From the line containing "[Instagram social link] (1141, 1010)" to the final line of the entries, every line is to be reproduced exactly; no other line belongs in the output.

[Start of Attachment]

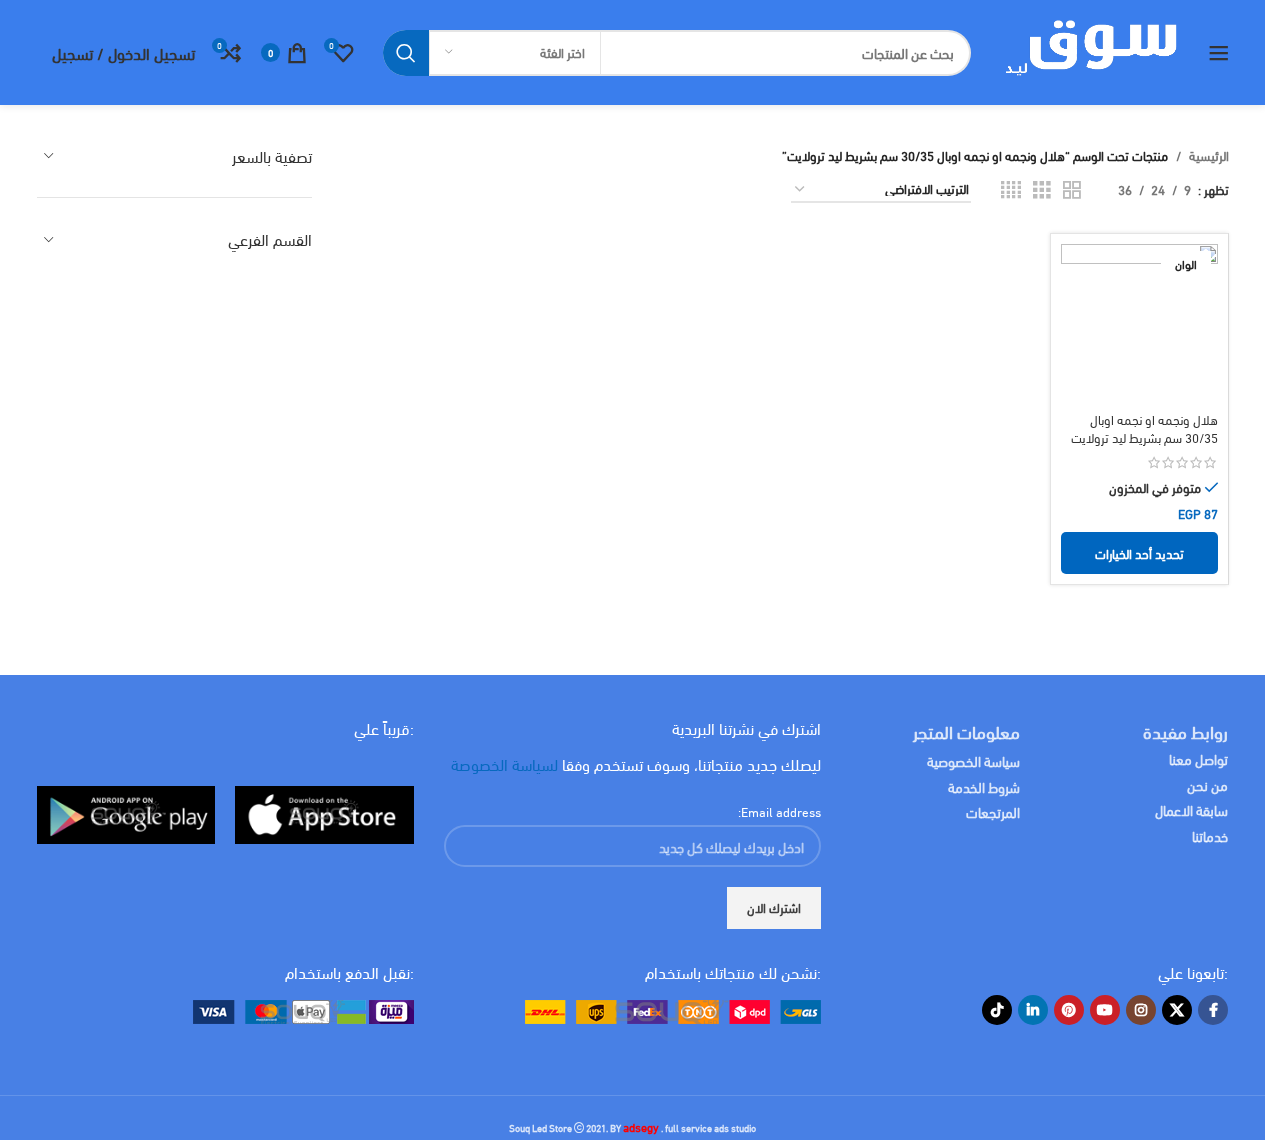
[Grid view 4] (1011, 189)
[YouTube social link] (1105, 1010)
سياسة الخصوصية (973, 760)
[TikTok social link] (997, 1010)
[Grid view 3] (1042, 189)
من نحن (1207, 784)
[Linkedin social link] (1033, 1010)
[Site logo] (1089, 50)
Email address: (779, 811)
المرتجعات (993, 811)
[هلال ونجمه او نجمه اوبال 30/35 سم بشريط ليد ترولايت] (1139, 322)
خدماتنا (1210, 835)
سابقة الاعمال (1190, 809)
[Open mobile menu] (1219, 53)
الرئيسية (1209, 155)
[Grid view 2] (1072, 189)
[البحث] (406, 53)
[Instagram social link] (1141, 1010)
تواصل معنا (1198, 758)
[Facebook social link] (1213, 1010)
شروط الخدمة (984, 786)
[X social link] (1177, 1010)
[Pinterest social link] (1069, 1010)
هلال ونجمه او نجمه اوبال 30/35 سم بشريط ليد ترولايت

[End of Attachment]

_Output of the exercise_.
[Instagram social link] (1141, 1010)
تواصل معنا (1198, 758)
[Facebook social link] (1213, 1010)
شروط الخدمة (984, 786)
[X social link] (1177, 1010)
[Pinterest social link] (1069, 1010)
هلال ونجمه او نجمه اوبال 30/35 سم بشريط ليد ترولايت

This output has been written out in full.